Pakistan has rejected its former prime minister Nawaz Sharif’s comments on the 2008 Mumbai attacks and termed it “completely false and misleading”, the reported.
The National Security Committee (NSC) of Pakistan met on Monday under the chairmanship of Prime Minister Shahid Khaqan Abbasi to discuss Sharif’s “misleading media statement”, the news channel reported.
“It was very unfortunate that the opinion arising out of either misconceptions or grievances was being presented in disregard of concrete facts and realities,” said a statement released by Abbasi’s office after the meeting.
Sharif, for the first time, publicly acknowledged in an interview that militant organisations are active in Pakistan and questioned the policy to allow the “non-state actors” to cross the border and “kill” people in Mumbai.

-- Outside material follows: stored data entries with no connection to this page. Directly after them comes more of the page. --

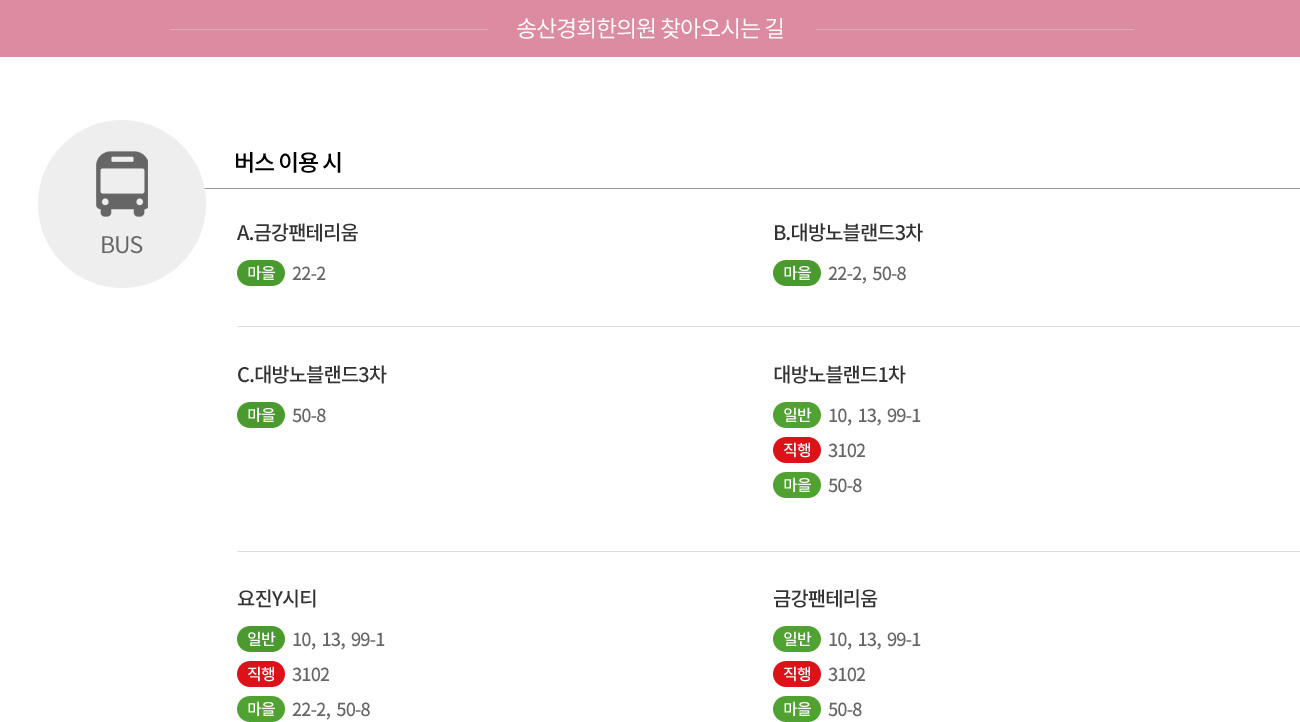Image resolution: width=1300 pixels, height=722 pixels.
Task: Click the 버스 이용 시 section heading
Action: (x=288, y=162)
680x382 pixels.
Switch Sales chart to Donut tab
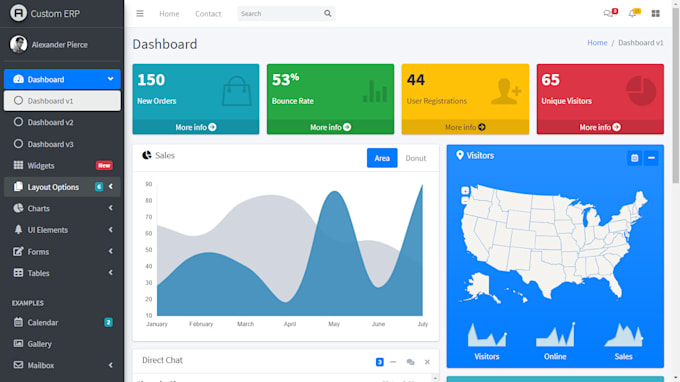click(x=415, y=158)
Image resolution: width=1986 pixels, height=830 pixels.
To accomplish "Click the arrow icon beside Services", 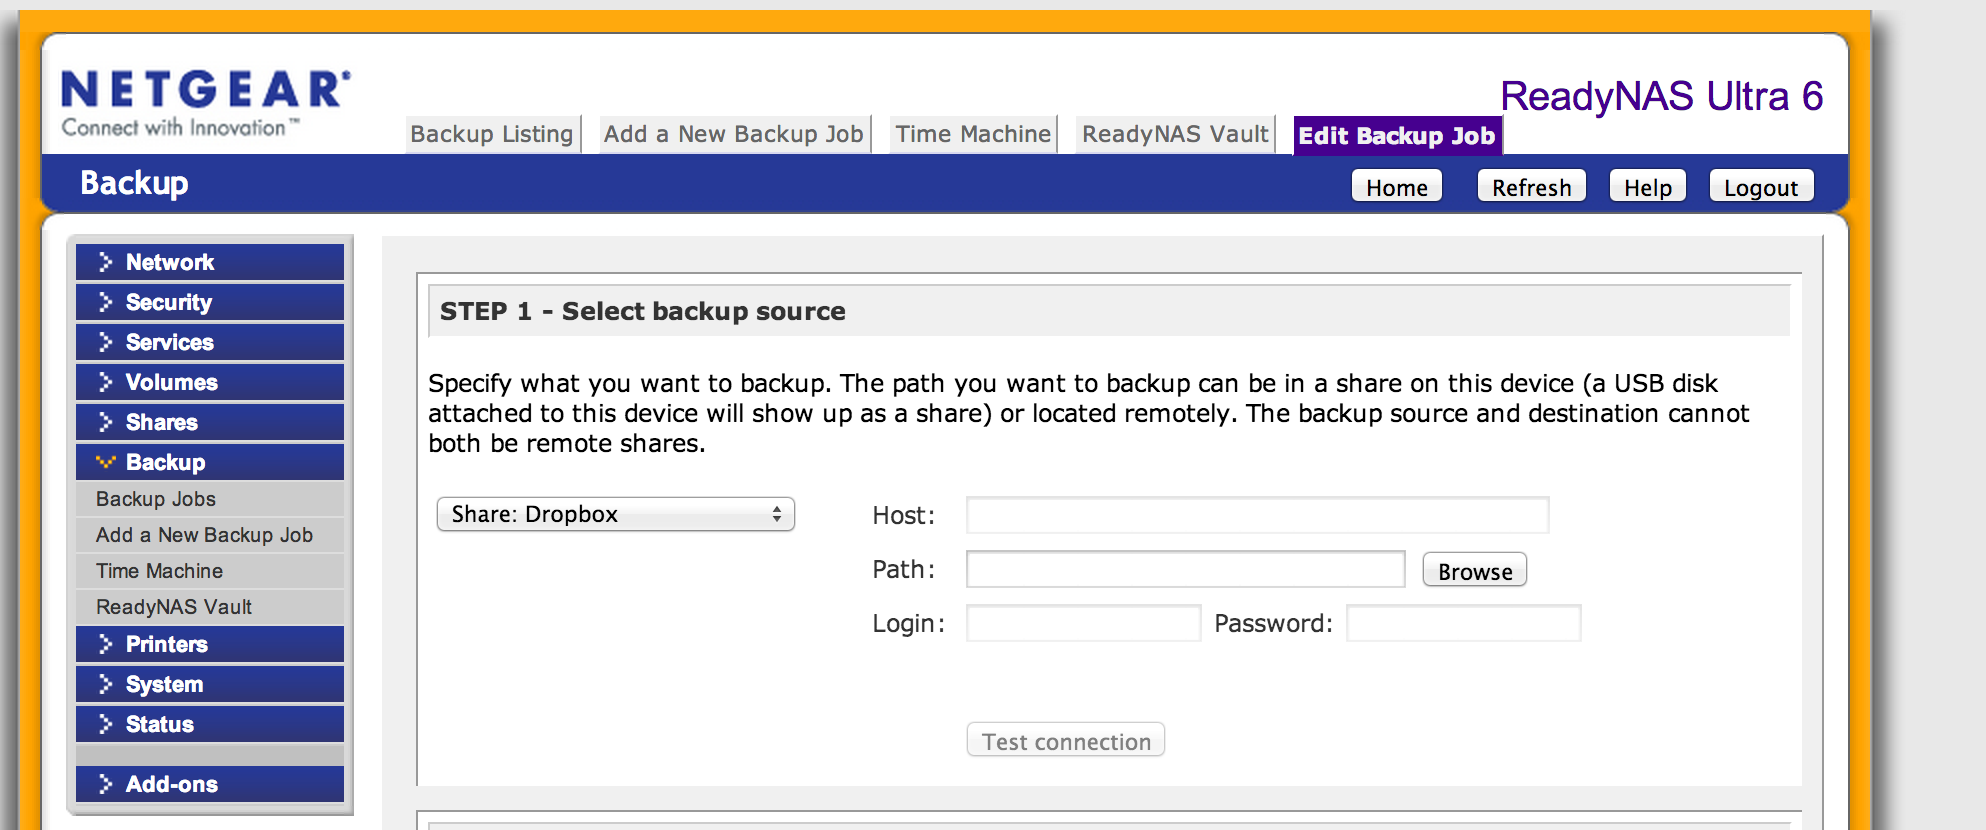I will click(105, 342).
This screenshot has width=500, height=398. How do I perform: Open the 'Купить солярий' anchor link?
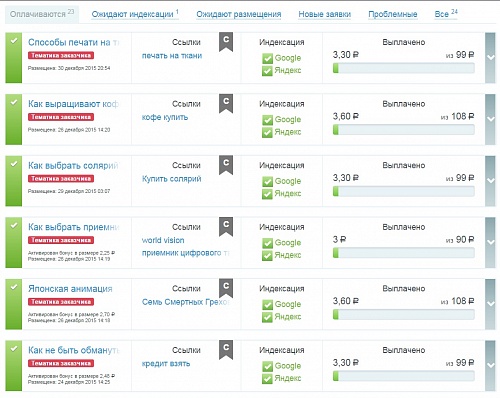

“Militant organisations are active in Pakistan. Call them non-state actors, should we allow them to cross the border and kill over 150 people in Mumbai? Explain it to me. Why can’t we complete the trial?” he had told Dawn newspaper.
It is being seen as an
admission of Pakistan’s involvement in the terrorist attack in 2008.
However, on Sunday, his party, the Pakistan Muslim League-N (PML-N) issued a clarification stating that Nawaz’s remarks were “grossly misinterpreted by Indian media”.
Facing backlash and ire from international and local media, the NSC meet was called. Top military leaders, the acting foreign minister, chiefs of the navy and air force and other top civil officials of the government attended the meeting at Abbasi’s house.
The participants of the Committee “condemned the fallacious assertions”.
Ten Lashkar-e-Taiba (LeT) terrorists had sailed from Karachi to Mumbai in November 2008 and carried out coordinated attacks, killing 166 people and injuring over 300.
Nine of the attackers were killed by police while lone survivor Ajmal Kasab was caught and hanged after handed down death sentence.
Pakistan-based Jamaat-ud-Dawah’s Hafiz Saeed was named as the mastermind in the case.
However, the case is now in its 10th year, and Pakistan is yet to punish any of the suspects.